Model의 optimizer와 LR Scheduler는 모델 안에서 configure_optimzers hook으로 정의한다.

class Model(pl.LightningModule):
		...

    def configure_optimizers(self):
        optimizer = torch.optim.Adam(self.parameters(), lr=1e-3)
        lr_scheduler = torch.optim.lr_scheduler.StepLR(optimizer, step_size=1)
        return [optimizer], [lr_scheduler]

configure_optimizers의 return 값은 아래 중 하나가 될 수 있다.

  • Single optimizer
  • List or Tuple of optimizers
  • Two lists : 첫 번째 list는 optimizer, 두 번째는 LR scheduler의 list
  • Dictionary : “optimizer” key를 반드시 포함해야 한다. (optionally) “lr_scheduler” key를 가질 수 있으며, value는 LR_scheduler이거나 lr_scheduler_config 중 하나이다.
  • Tuple of dictionaries : 위의 dictionary에서 “frequency” key를 포함해야 함
  • None : optimizer를 사용하지 않음

lr_scheduler_config는 scheduler에 대한 configuration이다.

lr_scheduler_config = {
    # REQUIRED: The scheduler instance
    "scheduler": lr_scheduler,
    # The unit of the scheduler's step size, could also be 'step'.
    # 'epoch' updates the scheduler on epoch end whereas 'step'
    # updates it after a optimizer update.
    "interval": "epoch",
    # How many epochs/steps should pass between calls to
    # `scheduler.step()`. 1 corresponds to updating the learning
    # rate after every epoch/step.
    "frequency": 1,
    # Metric to to monitor for schedulers like `ReduceLROnPlateau`
    "monitor": "val_loss",
    # If set to `True`, will enforce that the value specified 'monitor'
    # is available when the scheduler is updated, thus stopping
    # training if not found. If set to `False`, it will only produce a warning
    "strict": True,
    # If using the `LearningRateMonitor` callback to monitor the
    # learning rate progress, this keyword can be used to specify
    # a custom logged name
    "name": None,
}

Example:

# most cases. no learning rate scheduler
def configure_optimizers(self):
    return Adam(self.parameters(), lr=1e-3)
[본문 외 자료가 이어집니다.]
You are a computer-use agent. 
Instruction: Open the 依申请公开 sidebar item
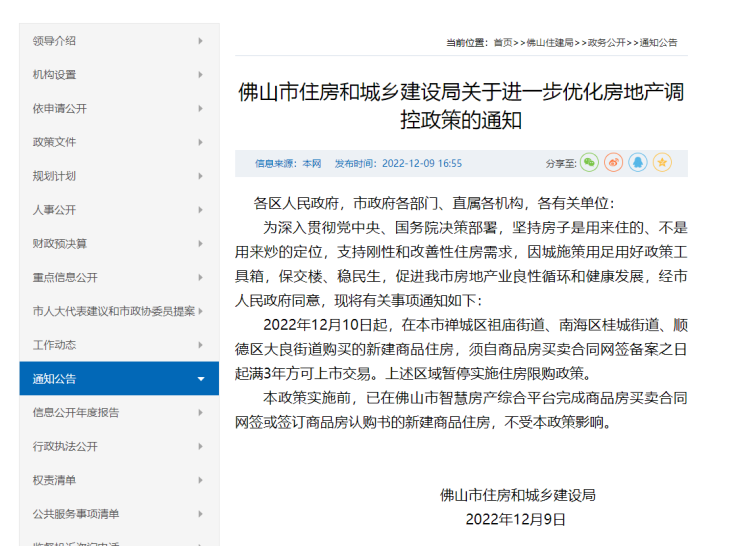coord(60,108)
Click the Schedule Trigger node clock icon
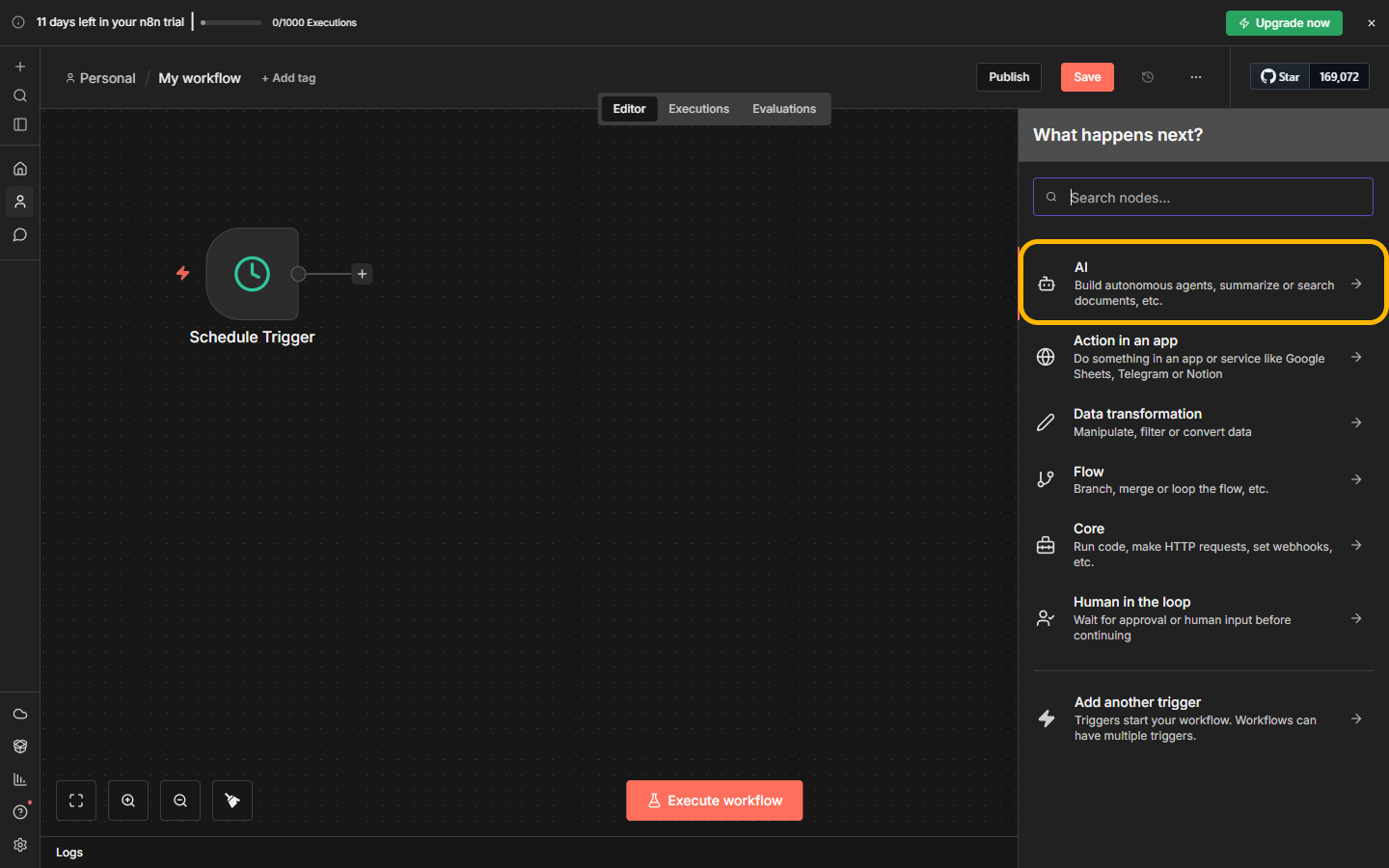Screen dimensions: 1389x868 [x=252, y=274]
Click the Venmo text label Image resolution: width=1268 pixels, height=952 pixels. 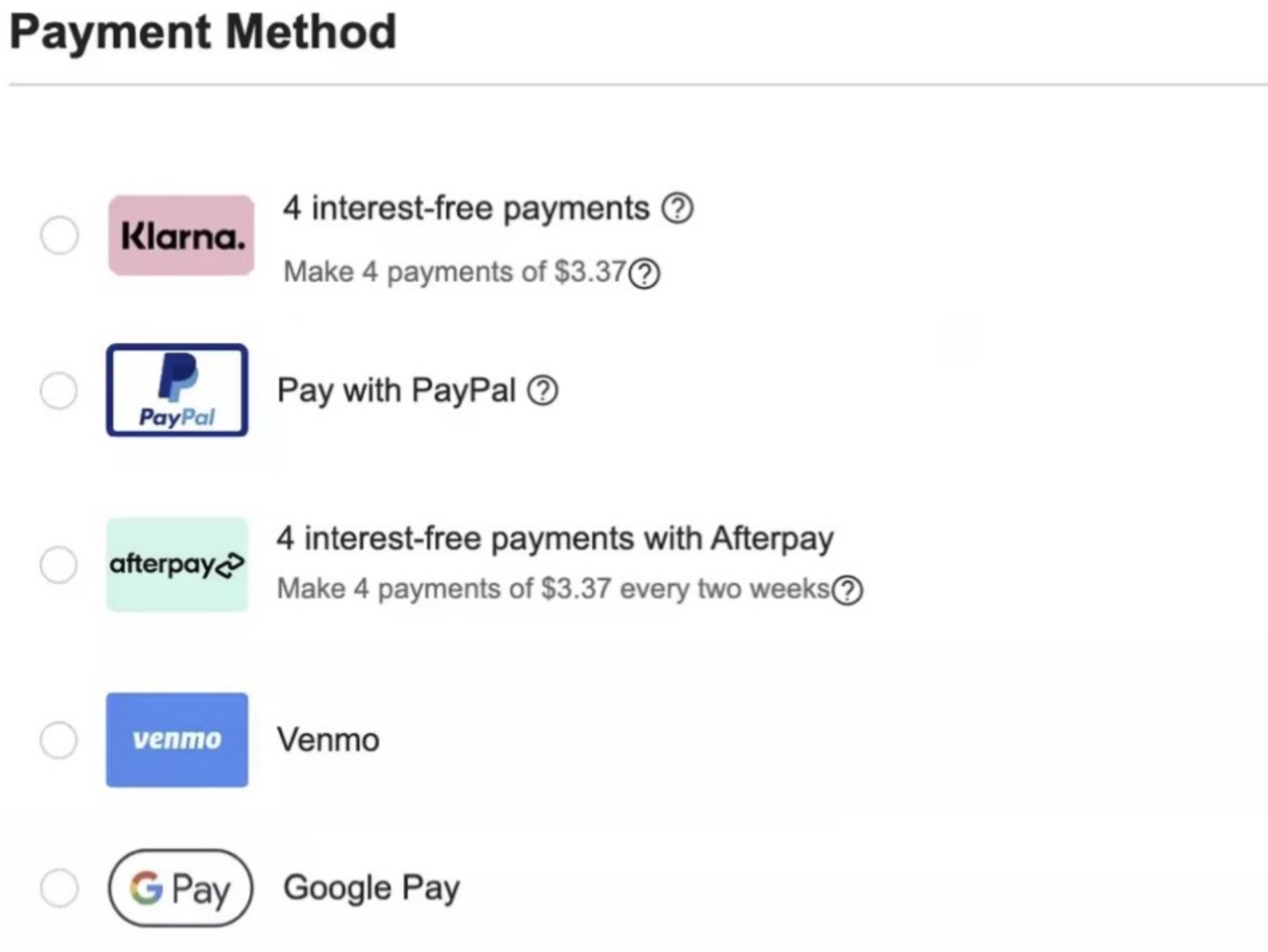point(328,740)
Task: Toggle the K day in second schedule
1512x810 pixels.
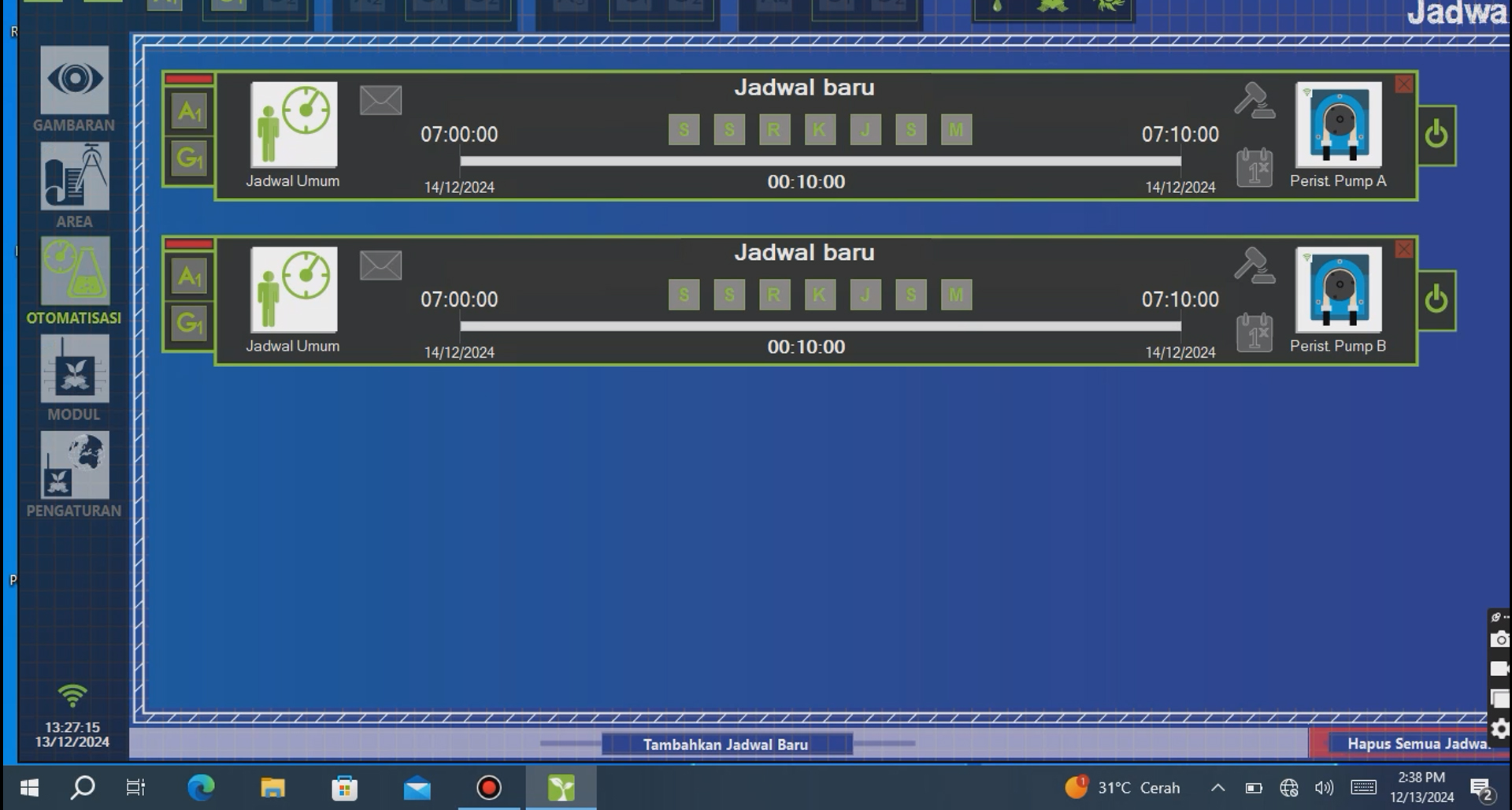Action: pyautogui.click(x=820, y=295)
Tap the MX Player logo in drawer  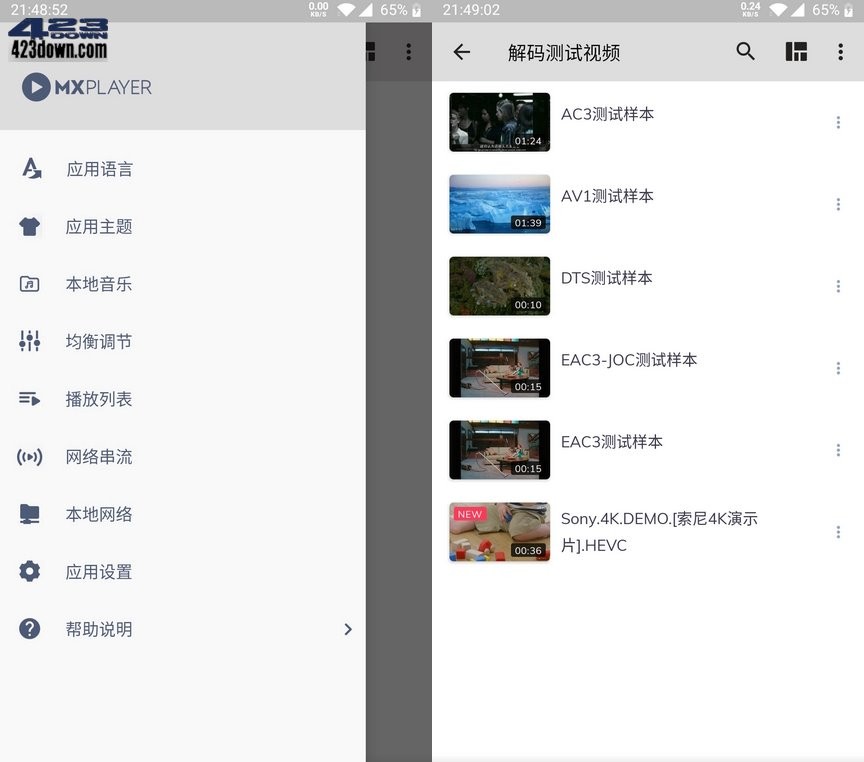pos(87,87)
# multiple optimizer case (e.g.: GAN)
def configure_optimizers(self):
    gen_opt = Adam(self.model_gen.parameters(), lr=0.01)
    dis_opt = Adam(self.model_dis.parameters(), lr=0.02)
    return gen_opt, dis_opt

# example with learning rate schedulers
def configure_optimizers(self):
    gen_opt = Adam(self.model_gen.parameters(), lr=0.01)
    dis_opt = Adam(self.model_dis.parameters(), lr=0.02)
    dis_sch = CosineAnnealing(dis_opt, T_max=10)
    return [gen_opt, dis_opt], [dis_sch]

# example with step-based learning rate schedulers
# each optimizer has its own scheduler
def configure_optimizers(self):
    gen_opt = Adam(self.model_gen.parameters(), lr=0.01)
    dis_opt = Adam(self.model_dis.parameters(), lr=0.02)
    gen_sch = {
        'scheduler': ExponentialLR(gen_opt, 0.99),
        'interval': 'step'  # called after each training step
    }
    dis_sch = CosineAnnealing(dis_opt, T_max=10) # called every epoch
    return [gen_opt, dis_opt], [gen_sch, dis_sch]

# example with optimizer frequencies
# see training procedure in `Improved Training of Wasserstein GANs`, Algorithm 1
# https://arxiv.org/abs/1704.00028
def configure_optimizers(self):
    gen_opt = Adam(self.model_gen.parameters(), lr=0.01)
    dis_opt = Adam(self.model_dis.parameters(), lr=0.02)
    n_critic = 5
    return (
        {'optimizer': dis_opt, 'frequency': n_critic},
        {'optimizer': gen_opt, 'frequency': 1}
    )

Training logic 정의

training_step hook을 정의한다. training_step은 파라미터로 self, batch, batch_idx를 받으며, loss를 return 한다.

class LitModel(pl.LightningModule):
    ...

    def training_step(self, batch, batch_idx):
        x, y = batch
        y_hat = self(x)
        loss = F.cross_entropy(y_hat, y)
        return loss

parameters

  • batch : DataLoader의 output
  • batch_idx (int) : 각 batch의 index를 나타내는 integer
  • optimizer_idx : 여러 개의 optimizer를 사용할 때, 사용할 optimizer의 index
  • hidden : truncated_bptt_steps > 0일 때 사용

return

  • Tensor : loss 값 tensor
  • Dictionary : 어떤 key도 포함할 수 있지만 ‘loss’ key는 반드시 포함해야 한다.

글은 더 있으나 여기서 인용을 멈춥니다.